Development of a low-sensitivity high resolution YAP(Ce) scintillation camera system toward the real-time imaging of an ¹⁹²Ir source during high-dose-rate brachytherapy

Measurement of the precise position of a high activity iridium-192 (192Ir) source during high-dose-rate (HDR) brachytherapy is desired to detect the mispositioning of the source and avoid incidents. Although real-time imaging of the source position using a high-energy gamma camera is a possible method for this purpose, electronics are saturated at small distances from the source because the 192Ir source activity is so high. To solve this problem, we developed a low-sensitivity high-resolution gamma camera. We used a 1-mm-thick cerium-doped yttrium aluminum perovskite (YA1O3: YAP(Ce)) scintillator plate to reduce sensitivity. The developed low-sensitivity gamma camera consists of this thin YAP(Ce) scintillator optically coupled to a flat panel photomultiplier tube (FP-PMT). It is encased in a 20-mm-thick tungsten shield with a 0.5-mm diameter pinhole collimator mounted on its head. The spatial resolution of the gamma camera at 100 mm from the 192Ir source was 3.3 mm FWHM and the sensitivity was 0.52 cps/MBq.
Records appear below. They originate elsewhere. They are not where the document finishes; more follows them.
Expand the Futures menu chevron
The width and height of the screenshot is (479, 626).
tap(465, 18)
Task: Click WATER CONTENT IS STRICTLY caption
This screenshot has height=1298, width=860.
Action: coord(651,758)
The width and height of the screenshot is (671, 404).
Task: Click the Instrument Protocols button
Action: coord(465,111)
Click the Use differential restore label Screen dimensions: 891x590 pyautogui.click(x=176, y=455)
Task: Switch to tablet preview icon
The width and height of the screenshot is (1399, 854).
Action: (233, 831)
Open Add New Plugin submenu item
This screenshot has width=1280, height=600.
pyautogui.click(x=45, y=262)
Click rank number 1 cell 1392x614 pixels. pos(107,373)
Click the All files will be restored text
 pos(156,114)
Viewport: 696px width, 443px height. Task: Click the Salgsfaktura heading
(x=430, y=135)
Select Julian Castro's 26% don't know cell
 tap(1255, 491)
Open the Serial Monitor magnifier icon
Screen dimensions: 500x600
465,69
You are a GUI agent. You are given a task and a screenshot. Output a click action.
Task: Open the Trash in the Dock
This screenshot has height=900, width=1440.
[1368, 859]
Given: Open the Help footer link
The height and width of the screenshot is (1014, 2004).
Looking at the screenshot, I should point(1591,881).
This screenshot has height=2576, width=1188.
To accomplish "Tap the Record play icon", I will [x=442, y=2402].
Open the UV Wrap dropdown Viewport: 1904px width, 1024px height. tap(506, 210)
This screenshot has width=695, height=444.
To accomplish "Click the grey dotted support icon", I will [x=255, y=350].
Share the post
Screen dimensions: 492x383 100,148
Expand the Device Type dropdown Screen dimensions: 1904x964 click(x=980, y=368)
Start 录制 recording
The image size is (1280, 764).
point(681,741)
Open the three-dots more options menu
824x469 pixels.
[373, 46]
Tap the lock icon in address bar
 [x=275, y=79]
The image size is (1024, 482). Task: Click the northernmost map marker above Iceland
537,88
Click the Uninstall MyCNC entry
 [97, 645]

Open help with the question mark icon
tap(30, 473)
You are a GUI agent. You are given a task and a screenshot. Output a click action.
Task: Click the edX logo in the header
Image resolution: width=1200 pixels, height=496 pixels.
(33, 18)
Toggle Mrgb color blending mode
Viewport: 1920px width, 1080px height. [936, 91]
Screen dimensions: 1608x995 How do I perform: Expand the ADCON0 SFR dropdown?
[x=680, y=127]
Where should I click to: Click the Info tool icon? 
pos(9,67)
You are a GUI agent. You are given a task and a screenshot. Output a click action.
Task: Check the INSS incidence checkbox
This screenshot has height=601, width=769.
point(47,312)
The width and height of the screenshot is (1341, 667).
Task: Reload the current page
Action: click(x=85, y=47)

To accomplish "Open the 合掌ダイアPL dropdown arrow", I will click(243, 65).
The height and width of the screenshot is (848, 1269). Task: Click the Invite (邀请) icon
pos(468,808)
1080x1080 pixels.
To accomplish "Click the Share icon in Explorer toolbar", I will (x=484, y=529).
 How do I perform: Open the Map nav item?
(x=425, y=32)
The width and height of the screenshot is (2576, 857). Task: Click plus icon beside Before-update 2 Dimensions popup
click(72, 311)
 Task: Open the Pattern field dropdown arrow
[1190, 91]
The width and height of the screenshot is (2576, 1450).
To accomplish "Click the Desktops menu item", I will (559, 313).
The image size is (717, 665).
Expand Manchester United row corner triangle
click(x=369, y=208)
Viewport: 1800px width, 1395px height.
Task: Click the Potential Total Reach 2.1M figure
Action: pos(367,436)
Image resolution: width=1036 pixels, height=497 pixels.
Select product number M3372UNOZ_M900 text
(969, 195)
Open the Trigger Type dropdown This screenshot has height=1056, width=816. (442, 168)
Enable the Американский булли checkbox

The count rate of the camera was ∼180-k cps at 100 mm from the 212.4-GBq 192Ir source and real-time imaging of the 192Ir source was possible. With a 100-mm-thick water phantom positioned between the gamma camera and the 192Ir source, we decreased the count rate to half, but the 192Ir source images could be observed clearly. We conclude that the developed low-sensitivity high-resolution gamma camera system has the potential to be a new real-time imaging system for HDR brachytherapy.